_Exercise instructions_: Exact copy, pictures excluded: the lines from the one containing "1880x806 pixels." to the end of the listing.

_Records provided_:

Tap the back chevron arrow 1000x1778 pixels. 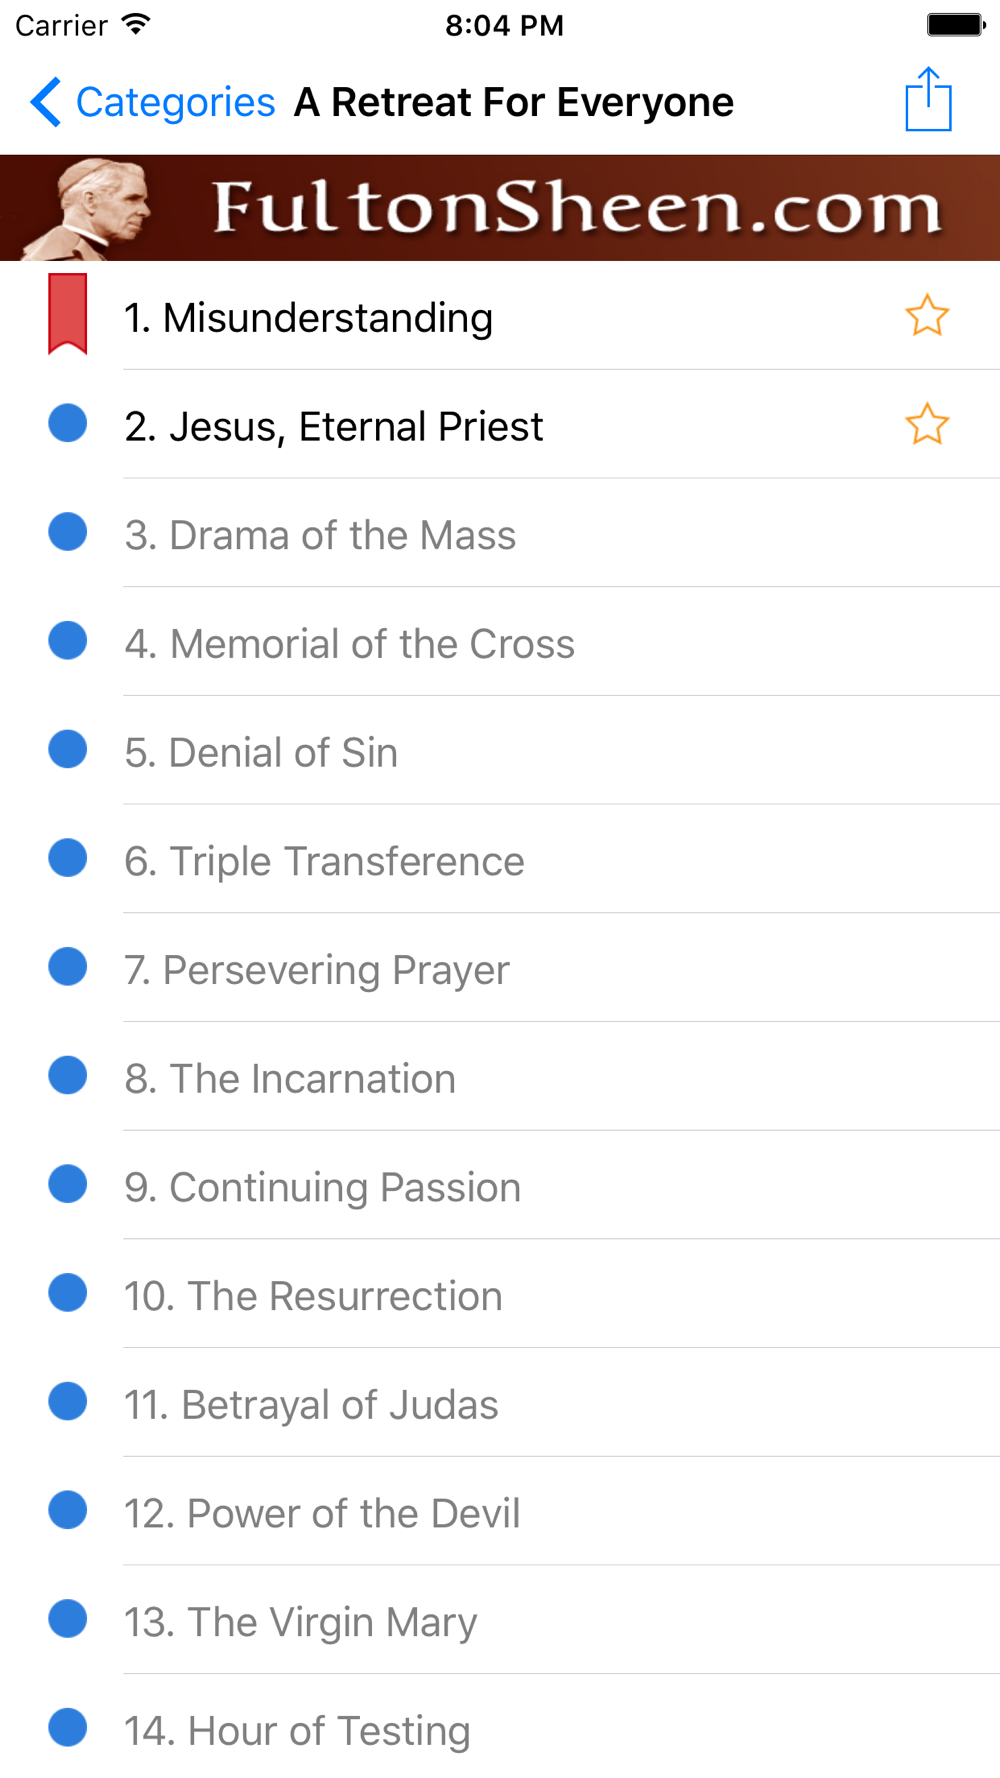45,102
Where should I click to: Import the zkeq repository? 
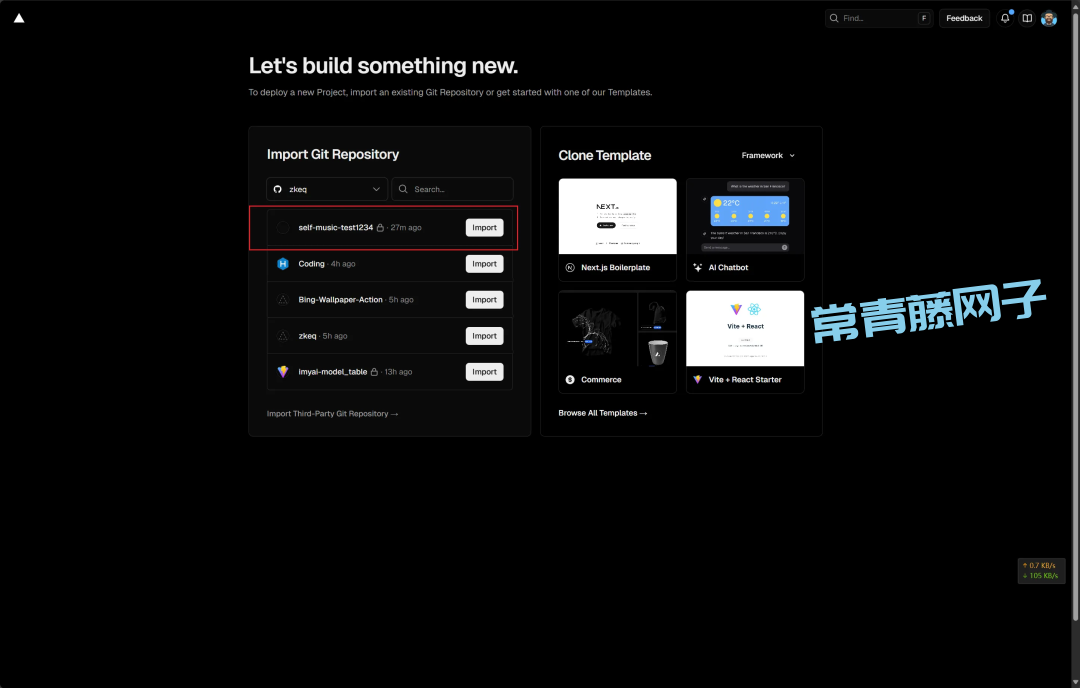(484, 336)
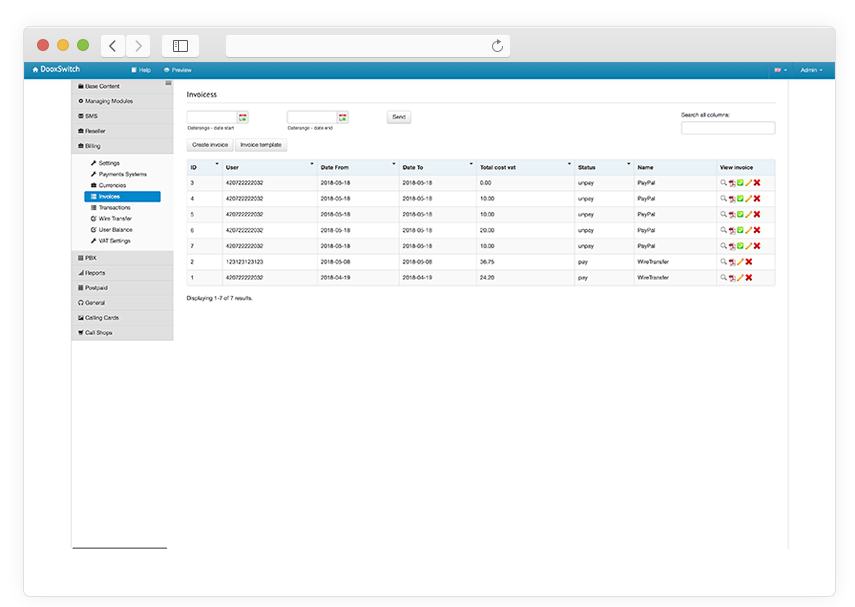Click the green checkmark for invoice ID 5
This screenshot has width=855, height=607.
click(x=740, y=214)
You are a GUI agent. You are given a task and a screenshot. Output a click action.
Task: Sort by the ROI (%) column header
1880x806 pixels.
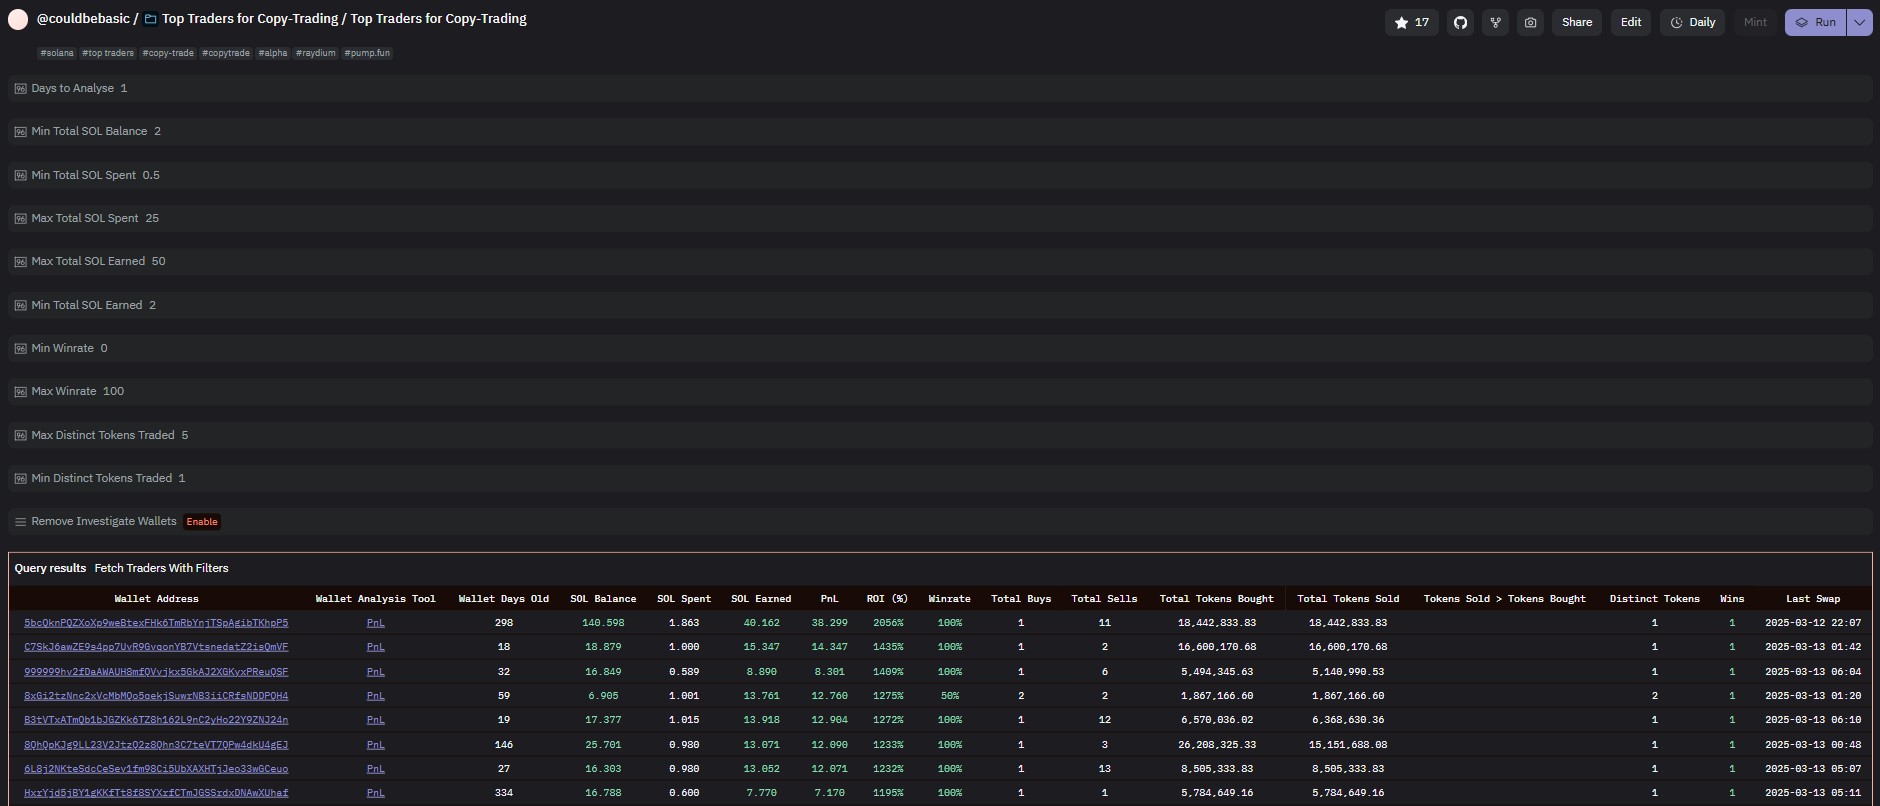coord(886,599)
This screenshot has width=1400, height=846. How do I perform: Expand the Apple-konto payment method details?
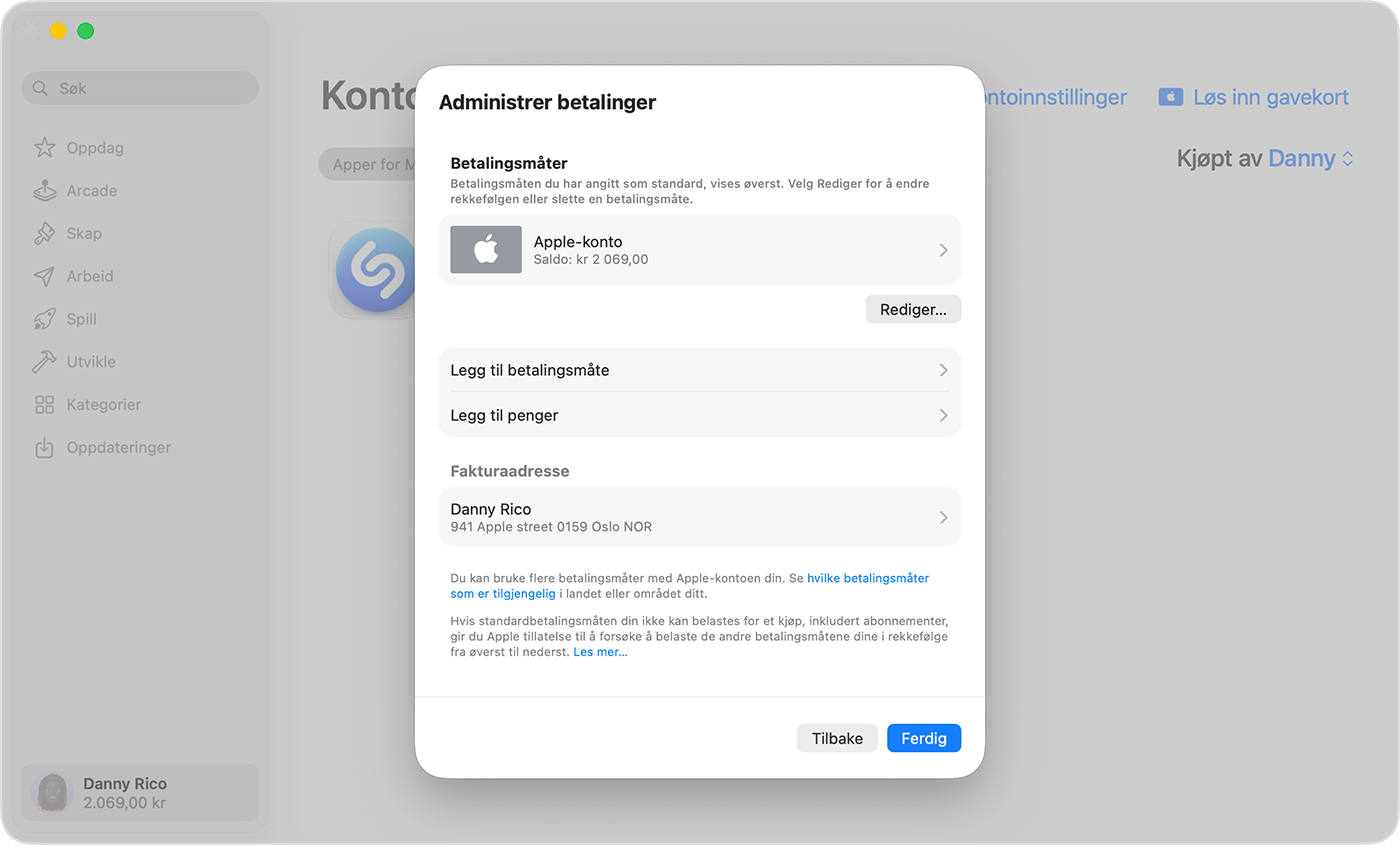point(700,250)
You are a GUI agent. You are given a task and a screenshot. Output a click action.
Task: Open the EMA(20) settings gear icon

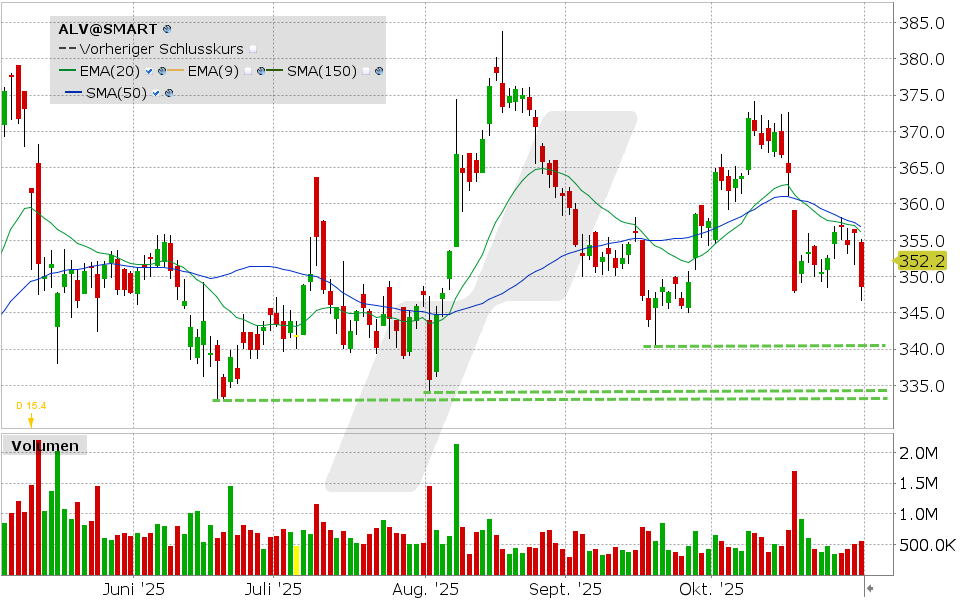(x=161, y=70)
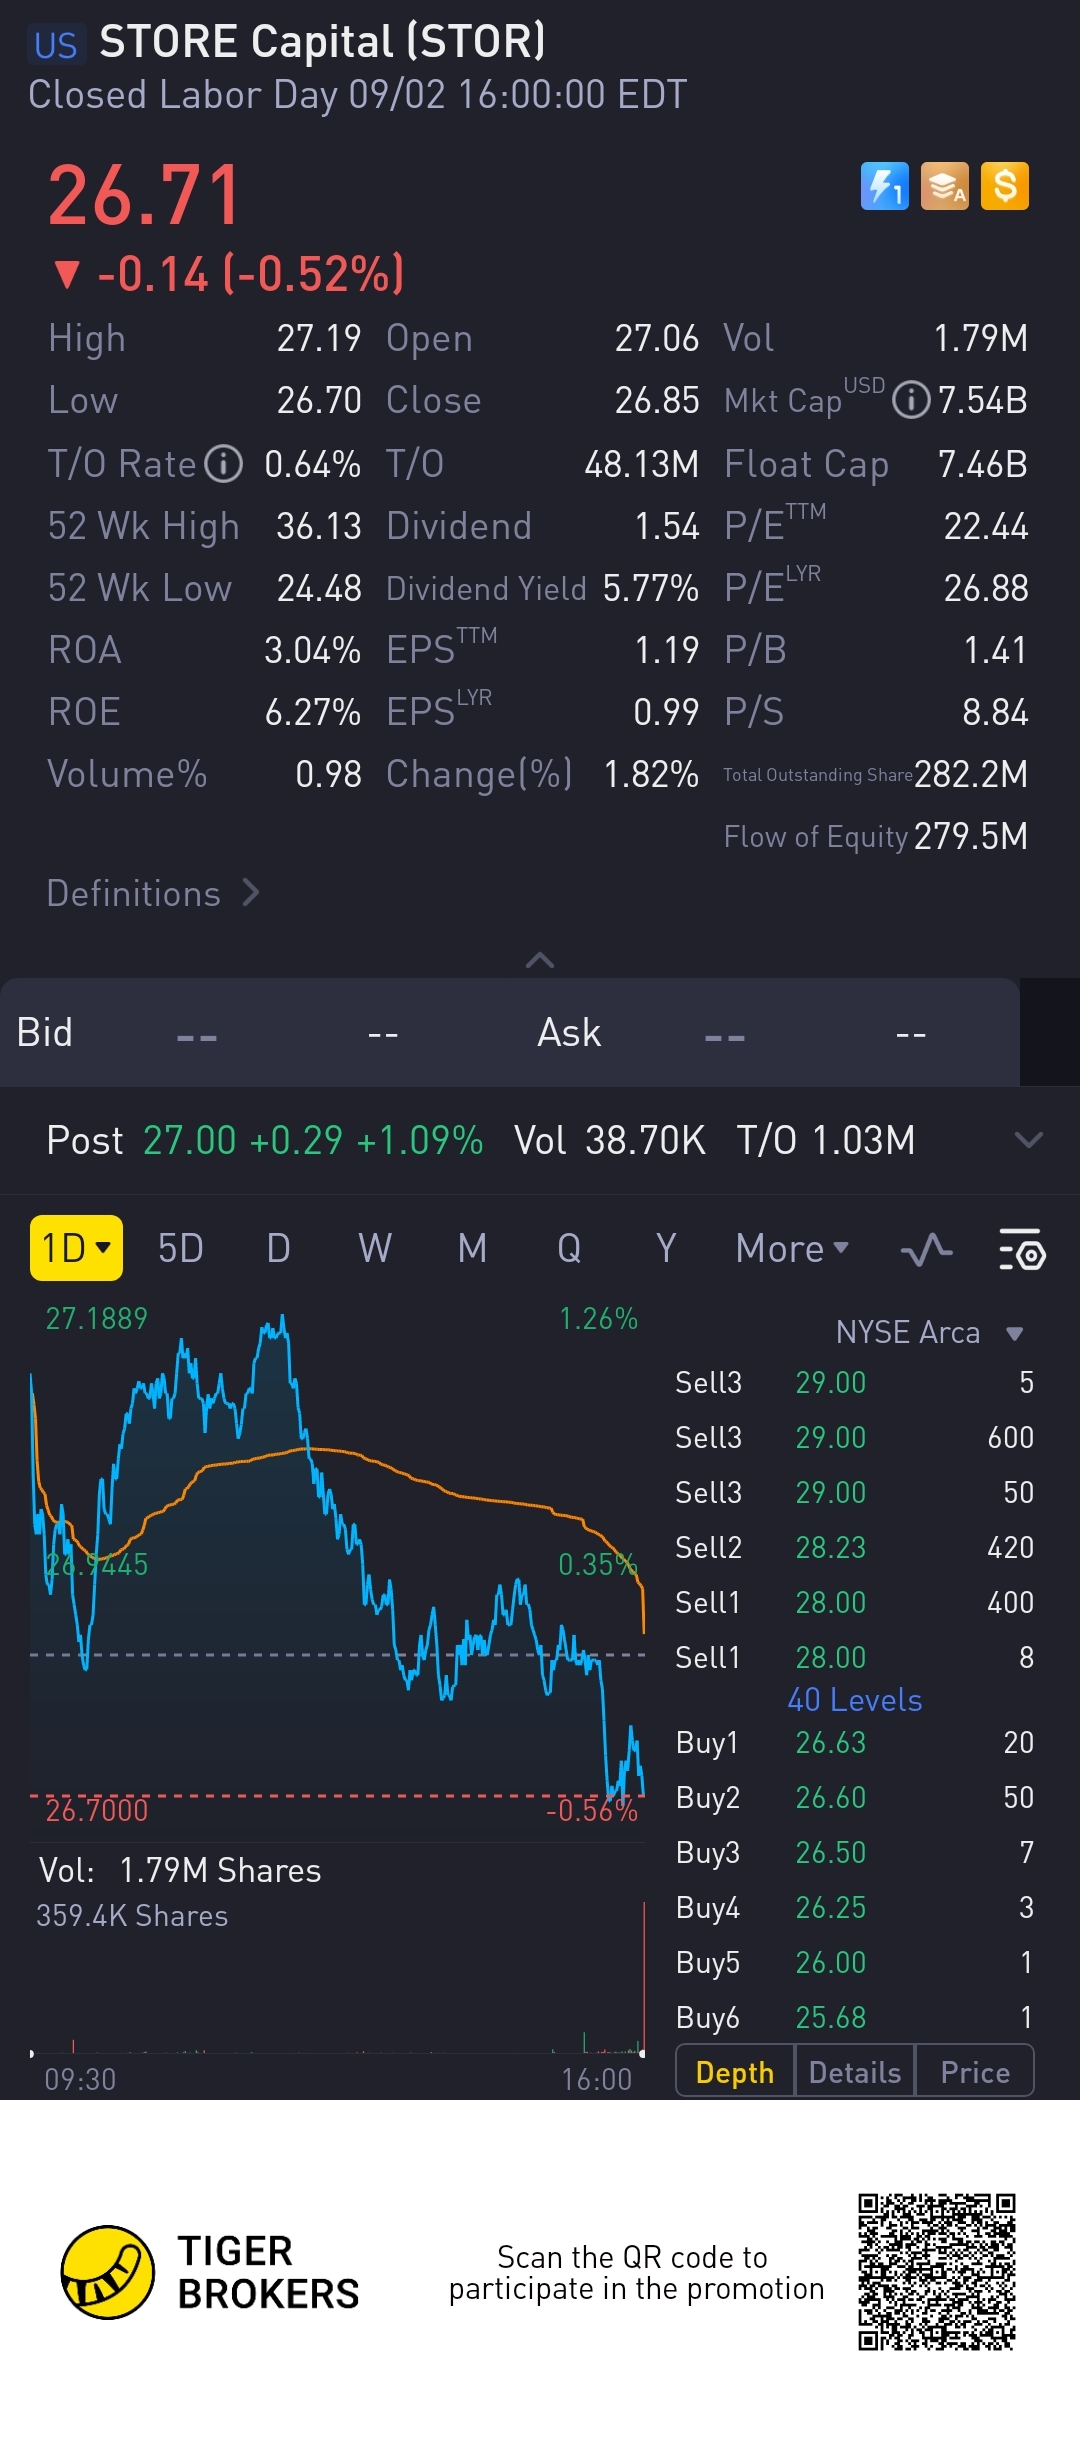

_Your solution_:
1880x806 pixels.
coord(886,599)
This screenshot has width=1400, height=846. How do I perform: Expand the Apple-konto payment method details?
point(700,250)
You are a GUI agent. You are given a task and a screenshot. Output a click action.
Task: Open the EMA(20) settings gear icon

(x=161, y=70)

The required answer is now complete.